*** Opening Exercise material ***

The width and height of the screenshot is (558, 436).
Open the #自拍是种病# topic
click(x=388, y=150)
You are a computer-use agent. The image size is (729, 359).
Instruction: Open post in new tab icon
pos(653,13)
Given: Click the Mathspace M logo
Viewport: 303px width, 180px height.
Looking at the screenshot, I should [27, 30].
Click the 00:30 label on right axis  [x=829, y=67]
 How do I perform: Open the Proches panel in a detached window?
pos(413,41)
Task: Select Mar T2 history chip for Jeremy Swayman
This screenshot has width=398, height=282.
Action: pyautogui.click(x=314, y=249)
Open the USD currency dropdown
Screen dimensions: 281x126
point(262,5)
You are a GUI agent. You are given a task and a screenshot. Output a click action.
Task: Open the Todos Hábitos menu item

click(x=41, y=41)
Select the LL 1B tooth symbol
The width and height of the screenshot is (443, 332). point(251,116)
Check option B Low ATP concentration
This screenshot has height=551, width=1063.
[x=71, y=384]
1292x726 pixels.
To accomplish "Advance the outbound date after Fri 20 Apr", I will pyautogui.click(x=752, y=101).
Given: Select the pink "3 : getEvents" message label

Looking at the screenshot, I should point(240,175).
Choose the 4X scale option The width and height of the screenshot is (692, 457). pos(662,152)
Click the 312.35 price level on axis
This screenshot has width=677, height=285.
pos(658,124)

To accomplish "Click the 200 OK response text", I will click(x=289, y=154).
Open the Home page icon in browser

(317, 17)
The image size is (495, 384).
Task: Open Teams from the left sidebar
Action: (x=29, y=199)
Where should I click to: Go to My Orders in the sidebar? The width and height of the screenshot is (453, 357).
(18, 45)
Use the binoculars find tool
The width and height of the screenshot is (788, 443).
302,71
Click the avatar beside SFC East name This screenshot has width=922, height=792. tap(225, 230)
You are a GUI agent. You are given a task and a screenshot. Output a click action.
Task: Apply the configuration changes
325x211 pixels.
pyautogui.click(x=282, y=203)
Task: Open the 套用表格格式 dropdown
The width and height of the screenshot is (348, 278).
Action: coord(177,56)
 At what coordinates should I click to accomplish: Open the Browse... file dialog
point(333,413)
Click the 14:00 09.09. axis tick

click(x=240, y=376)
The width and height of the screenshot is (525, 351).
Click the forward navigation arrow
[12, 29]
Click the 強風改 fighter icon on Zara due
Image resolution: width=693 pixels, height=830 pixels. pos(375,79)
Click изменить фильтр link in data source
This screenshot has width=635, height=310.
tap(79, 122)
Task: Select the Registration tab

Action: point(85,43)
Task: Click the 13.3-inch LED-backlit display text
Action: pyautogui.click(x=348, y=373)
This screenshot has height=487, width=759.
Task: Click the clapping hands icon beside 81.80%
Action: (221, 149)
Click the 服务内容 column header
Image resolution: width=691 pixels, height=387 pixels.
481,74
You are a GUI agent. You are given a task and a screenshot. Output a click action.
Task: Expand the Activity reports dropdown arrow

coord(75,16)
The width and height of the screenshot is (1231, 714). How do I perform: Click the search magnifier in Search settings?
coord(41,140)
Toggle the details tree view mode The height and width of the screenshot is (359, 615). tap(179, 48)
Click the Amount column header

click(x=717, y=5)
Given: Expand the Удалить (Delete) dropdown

*** Closing Exercise material ***

Assignment
Each line from the one containing "Click the 服务内容 column header" to the end of the entries above should be copied exactly, and no other line.

Result
Click the 服务内容 column header
Image resolution: width=691 pixels, height=387 pixels.
481,74
You are a GUI agent. You are given a task and a screenshot. Output a click action.
Task: Expand the Activity reports dropdown arrow

coord(75,16)
The width and height of the screenshot is (1231, 714). How do I perform: Click the search magnifier in Search settings?
coord(41,140)
Toggle the details tree view mode The height and width of the screenshot is (359, 615). tap(179, 48)
Click the Amount column header

click(x=717, y=5)
Given: Expand the Удалить (Delete) dropdown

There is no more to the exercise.